Duplicate every one of the records below word for word, omitting the pictures.

## begin INPUT MATERIAL

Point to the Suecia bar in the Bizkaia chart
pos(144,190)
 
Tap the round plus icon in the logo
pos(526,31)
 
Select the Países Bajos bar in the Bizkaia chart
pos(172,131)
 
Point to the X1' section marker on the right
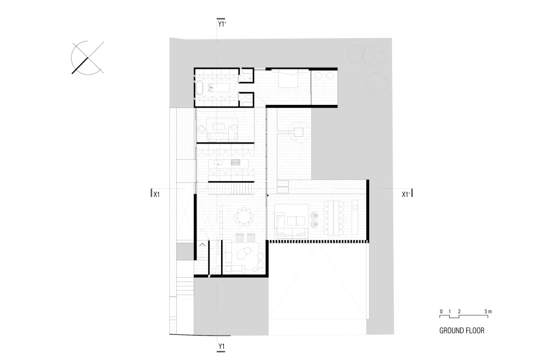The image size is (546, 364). [x=406, y=194]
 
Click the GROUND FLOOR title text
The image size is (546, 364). [x=462, y=331]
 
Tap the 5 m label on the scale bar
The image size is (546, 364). [x=488, y=312]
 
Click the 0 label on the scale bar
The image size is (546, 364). [x=441, y=312]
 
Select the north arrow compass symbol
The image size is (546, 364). [x=87, y=58]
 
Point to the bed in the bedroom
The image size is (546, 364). [x=288, y=80]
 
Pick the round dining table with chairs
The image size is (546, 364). [x=244, y=217]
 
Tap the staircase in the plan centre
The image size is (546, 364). [x=231, y=189]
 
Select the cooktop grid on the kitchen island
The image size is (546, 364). [x=236, y=163]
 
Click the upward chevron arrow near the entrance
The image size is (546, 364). [x=203, y=245]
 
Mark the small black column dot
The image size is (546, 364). [x=268, y=195]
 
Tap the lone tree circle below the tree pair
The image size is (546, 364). [x=377, y=83]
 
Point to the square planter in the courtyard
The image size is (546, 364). [x=298, y=132]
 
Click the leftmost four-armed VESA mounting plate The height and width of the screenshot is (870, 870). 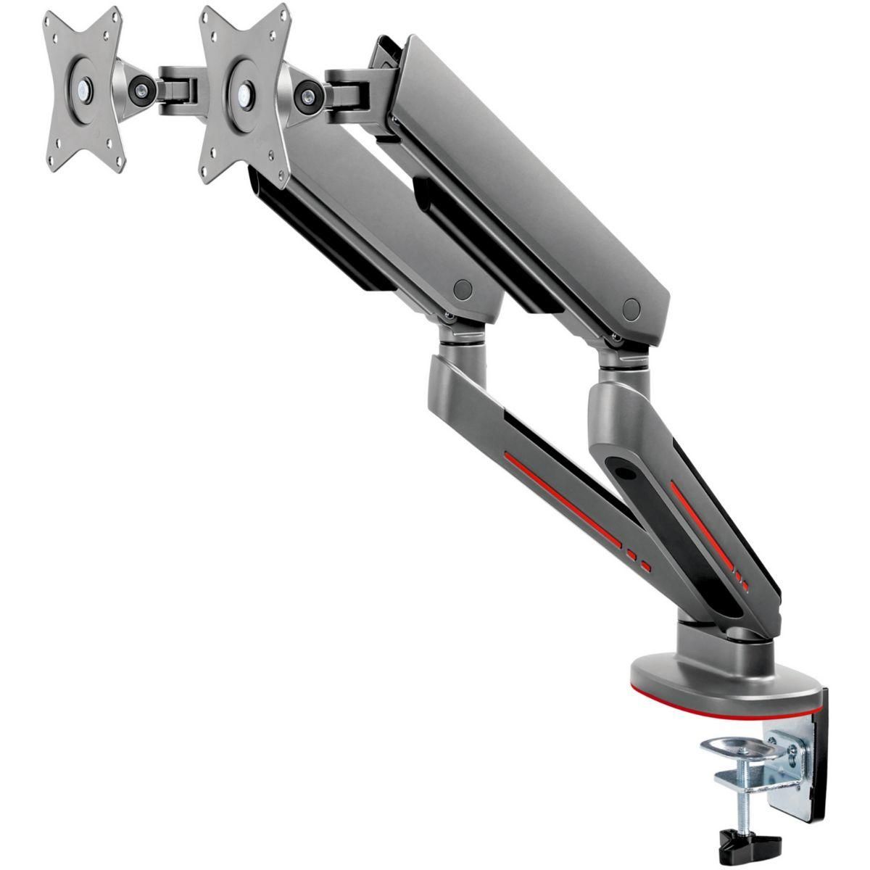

## end INPUT MATERIAL

RESPONSE =
Point to the Suecia bar in the Bizkaia chart
pos(144,190)
 
Tap the round plus icon in the logo
pos(526,31)
 
Select the Países Bajos bar in the Bizkaia chart
pos(172,131)
 
Point to the X1' section marker on the right
The image size is (546, 364). [x=406, y=194]
 
Click the GROUND FLOOR title text
The image size is (546, 364). [x=462, y=331]
 
Tap the 5 m label on the scale bar
The image size is (546, 364). [x=488, y=312]
 
Click the 0 label on the scale bar
The image size is (546, 364). [x=441, y=312]
 
Select the north arrow compass symbol
The image size is (546, 364). [x=87, y=58]
 
Point to the bed in the bedroom
The image size is (546, 364). [x=288, y=80]
 
Pick the round dining table with chairs
The image size is (546, 364). [x=244, y=217]
 
Tap the staircase in the plan centre
The image size is (546, 364). [x=231, y=189]
 
Select the cooktop grid on the kitchen island
The image size is (546, 364). [x=236, y=163]
 
Click the upward chevron arrow near the entrance
The image size is (546, 364). [x=203, y=245]
 
Mark the small black column dot
The image size is (546, 364). [x=268, y=195]
 
Tap the lone tree circle below the tree pair
The image size is (546, 364). [x=377, y=83]
 
Point to the square planter in the courtyard
The image size is (546, 364). [x=298, y=132]
 
Click the leftmost four-armed VESA mounting plate The height and width of the screenshot is (870, 870). 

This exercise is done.